── Reading text ──

This is newsletter #44 in the series. If you have missed prior newsletters, and are enjoying the series, we encourage you to purchase the complete Electrical Estimating Program. Click on the coupon at the bottom of this page.

The Bid Process

High bids can cause you to lose the sales that your company depends on. Low bids can win sales, but cause the loss of profits or the demise of the company. Between these two losing propositions is the “accurate” bid—and that is the only kind of bid you want to produce.

An accurate bid is important:

  • Helps lock in profits
  • Eliminates built-in loss of revenue or profit
  • Provides a means for knocking low bids out of the competition
  • Reduces cash-flow problems
  • Reduces resource conflicts
  • Provides the highest return on the bidding effort
  • Provides accurate information for negotiation to win a job or support changes
  • Reduces risk

It is important that you understand what a “winning bid” actually is. Many people think it is the one that lands the job, but quite often, the winning bid is actually the “losing” bid, because the company that won the job by underbidding did not win anything but financial loss.

A winning bid is one of two things:

  • It lands you a profitable job that your company can handle.
  • It prevents you from taking on a losing project.

───
── Data rows ──

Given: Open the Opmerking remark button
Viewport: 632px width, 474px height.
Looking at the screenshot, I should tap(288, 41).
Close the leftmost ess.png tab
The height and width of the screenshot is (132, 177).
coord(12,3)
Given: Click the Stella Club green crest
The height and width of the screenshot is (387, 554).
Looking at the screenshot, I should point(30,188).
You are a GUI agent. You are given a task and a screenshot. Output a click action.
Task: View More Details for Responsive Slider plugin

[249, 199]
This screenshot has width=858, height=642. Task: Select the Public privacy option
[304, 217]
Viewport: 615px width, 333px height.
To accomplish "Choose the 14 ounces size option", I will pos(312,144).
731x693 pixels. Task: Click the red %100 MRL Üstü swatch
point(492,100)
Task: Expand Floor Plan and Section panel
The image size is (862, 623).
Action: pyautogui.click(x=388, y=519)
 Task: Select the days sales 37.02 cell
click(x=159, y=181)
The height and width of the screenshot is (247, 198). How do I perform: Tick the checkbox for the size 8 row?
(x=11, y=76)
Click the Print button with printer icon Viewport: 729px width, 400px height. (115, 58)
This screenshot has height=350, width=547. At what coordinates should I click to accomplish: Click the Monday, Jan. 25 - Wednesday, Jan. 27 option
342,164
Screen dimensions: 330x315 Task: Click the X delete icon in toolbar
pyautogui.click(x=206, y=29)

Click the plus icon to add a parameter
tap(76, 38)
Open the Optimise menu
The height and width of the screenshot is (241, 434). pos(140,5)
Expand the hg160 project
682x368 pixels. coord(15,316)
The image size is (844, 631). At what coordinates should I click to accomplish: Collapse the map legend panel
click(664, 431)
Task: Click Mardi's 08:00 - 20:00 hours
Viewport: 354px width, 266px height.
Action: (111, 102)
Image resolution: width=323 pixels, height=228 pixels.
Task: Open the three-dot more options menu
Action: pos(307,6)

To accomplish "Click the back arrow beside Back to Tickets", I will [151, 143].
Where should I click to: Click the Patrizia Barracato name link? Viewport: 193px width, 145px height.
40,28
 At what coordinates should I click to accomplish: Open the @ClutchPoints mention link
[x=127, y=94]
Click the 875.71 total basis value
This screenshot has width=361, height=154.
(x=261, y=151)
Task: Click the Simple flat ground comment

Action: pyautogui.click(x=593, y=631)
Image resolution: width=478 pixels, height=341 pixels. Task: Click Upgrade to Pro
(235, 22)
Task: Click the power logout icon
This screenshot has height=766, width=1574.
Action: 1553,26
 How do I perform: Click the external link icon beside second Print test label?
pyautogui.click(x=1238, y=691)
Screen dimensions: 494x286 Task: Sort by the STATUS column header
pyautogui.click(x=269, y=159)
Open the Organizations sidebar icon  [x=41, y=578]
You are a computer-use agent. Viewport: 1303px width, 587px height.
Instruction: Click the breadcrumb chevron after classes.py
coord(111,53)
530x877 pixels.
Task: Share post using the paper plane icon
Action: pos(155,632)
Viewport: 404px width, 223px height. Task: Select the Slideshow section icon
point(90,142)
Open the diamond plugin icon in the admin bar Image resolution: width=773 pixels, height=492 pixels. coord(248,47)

───

Directions:
a) Copy the stretch of the bidding newsletter from "High bids can" through "want to produce.".
b) Please check each statement against the bidding newsletter. Answer yes or no and quote the words that decide it.
(i) Low bids can lead to the demise of a company.
(ii) An accurate bid increases risk.
(iii) One kind of winning bid keeps you from taking on a losing project.
c) Write what comes next in the bidding newsletter, picking up after its last line.

Solved tasks:
a)
High bids can cause you to lose the sales that your company depends on. Low bids can win sales, but cause the loss of profits or the demise of the company. Between these two losing propositions is the “accurate” bid—and that is the only kind of bid you want to produce.

b)
(i) Yes: "Low bids can win sales, but cause the loss of profits or the demise of the company."
(ii) No: "Reduces risk"
(iii) Yes: "It prevents you from taking on a losing project."

c)
A losing bid is one of two things:

  • It prevents you from taking on a profitable project that your company can handle because the bid was too high.
  • It lands you a losing project because the bid was too low.

Your company might not be able to handle a job due to resource constraints, lack of expertise, conflicts with other projects, or any number of other factors. Most of these factors will not be identified in any document your company has. Nor will any alarm bells ring to notify you that something is out of kilter. You have to discover and quantify these things by analysis. Now, armed with your knowledge of the estimating process and how to determine the break-even point, you just need to know how to properly prepare a winning bid.

For more information on this topic, get a copy of Mike Holt's Electrical Estimating video program and textbook.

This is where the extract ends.